**Requirement 1:** Extract the rows from the line containing "Task: Show the DEBUG CONSOLE panel" down to the end of the rows, both ends included, reproducing each line verbatim. Omit the pictures from your answer.

────────────────

- Place of origin: Venetian
- Founded: 1043 (first recorded Sanudo) 421 (per-legend)
- Founder: Marco Sanudo (first recorded Sanudo) Tommaso Candiano Sanudo (per-legend)
- Current head: Extinct
- Titles: Duke of the Archipelago Lord of Gridia Lord of Milos
- Connected members: Candiano
- Dissolution: 19th Century
- Cadet branches: Sanudo di San Matteo di Rialto; Sanudo di San Silvestro; Sanudo di San Giacomo dell'Orio; Sanudo di San Polo; Sanudo di San Severo;

= Sanudo =

Venetian noble family

The Sanudo (sometimes spelled Sanuto) were a Venetian noble family. The earliest known member was Marco Sanudo (1043–1096), but the family is sometimes said to descend from the older Candiano. The family went extinct in the 19th century. A branch ruled the Duchy of the Archipelago from 1204 until 1566. Other branches include:

- Sanudo di San Matteo di Rialto
- Sanudo di San Silvestro
- Sanudo di San Giacomo dell'Orio, whose most famous members were Francesco Sanudo and Marino Sanudo the Younger
- Sanudo di San Polo, whose most famous member was Benedetto Sanudo
- Sanudo di San Severo, whose most famous members were Marino Sanudo Torsello and Livio Sanuto

Family legend had it that the Sanudo were among the families who elected the first doge, Paolo Lucio Anafesto, in 697. Their founder was supposedly a certain Tommaso Candiano Sanudo, a Roman senator from Padua who, fleeing the raids of Attila the Hun, found refuge in the lagoon in 421. The family then settled in Eraclea, later moving to Malamocco and governing the populations present there as tribunes.

────────────────

**Requirement 2:** Copy the text on the Sanudo family verbatim.

**Pointing records for text and elements:**
────────────────

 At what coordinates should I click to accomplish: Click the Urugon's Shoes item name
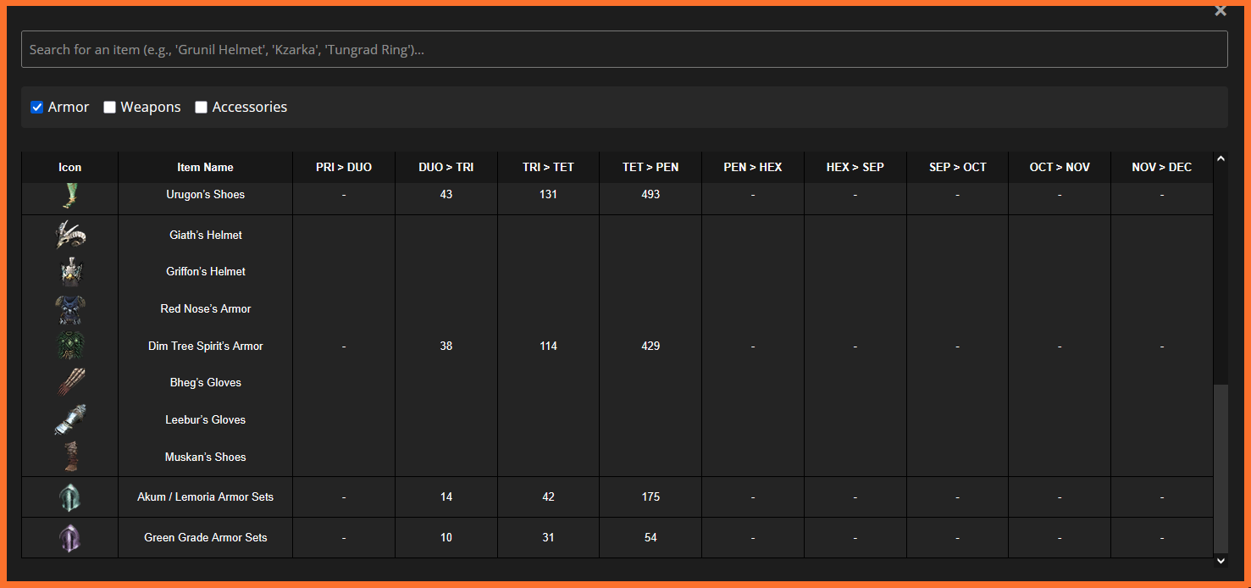click(205, 195)
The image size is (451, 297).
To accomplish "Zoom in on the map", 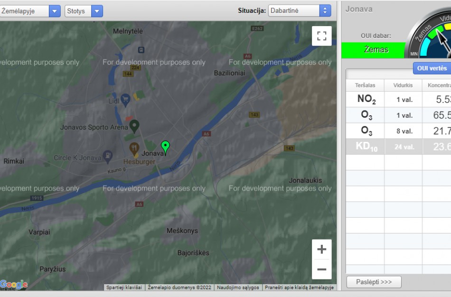I will tap(321, 250).
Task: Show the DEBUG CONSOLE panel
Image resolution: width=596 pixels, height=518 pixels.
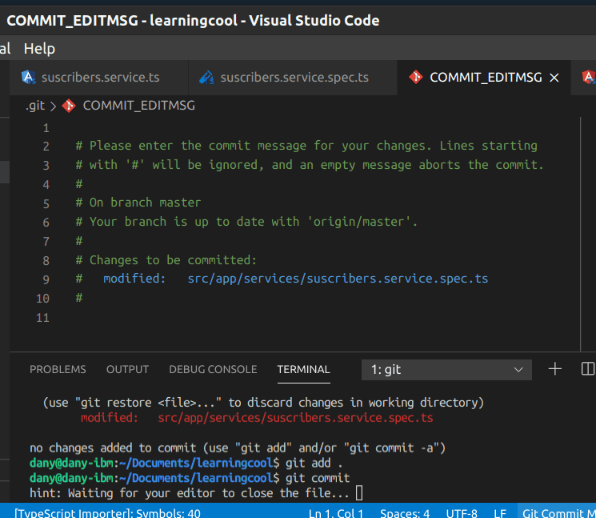Action: pyautogui.click(x=213, y=370)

────────────────

**Result 1:**
Task: Show the DEBUG CONSOLE panel
Image resolution: width=596 pixels, height=518 pixels.
Action: pyautogui.click(x=213, y=370)

**Result 2:**
- Place of origin: Venetian
- Founded: 1043 (first recorded Sanudo) 421 (per-legend)
- Founder: Marco Sanudo (first recorded Sanudo) Tommaso Candiano Sanudo (per-legend)
- Current head: Extinct
- Titles: Duke of the Archipelago Lord of Gridia Lord of Milos
- Connected members: Candiano
- Dissolution: 19th Century
- Cadet branches: Sanudo di San Matteo di Rialto; Sanudo di San Silvestro; Sanudo di San Giacomo dell'Orio; Sanudo di San Polo; Sanudo di San Severo;

= Sanudo =

Venetian noble family

The Sanudo (sometimes spelled Sanuto) were a Venetian noble family. The earliest known member was Marco Sanudo (1043–1096), but the family is sometimes said to descend from the older Candiano. The family went extinct in the 19th century. A branch ruled the Duchy of the Archipelago from 1204 until 1566. Other branches include:

- Sanudo di San Matteo di Rialto
- Sanudo di San Silvestro
- Sanudo di San Giacomo dell'Orio, whose most famous members were Francesco Sanudo and Marino Sanudo the Younger
- Sanudo di San Polo, whose most famous member was Benedetto Sanudo
- Sanudo di San Severo, whose most famous members were Marino Sanudo Torsello and Livio Sanuto

Family legend had it that the Sanudo were among the families who elected the first doge, Paolo Lucio Anafesto, in 697. Their founder was supposedly a certain Tommaso Candiano Sanudo, a Roman senator from Padua who, fleeing the raids of Attila the Hun, found refuge in the lagoon in 421. The family then settled in Eraclea, later moving to Malamocco and governing the populations present there as tribunes.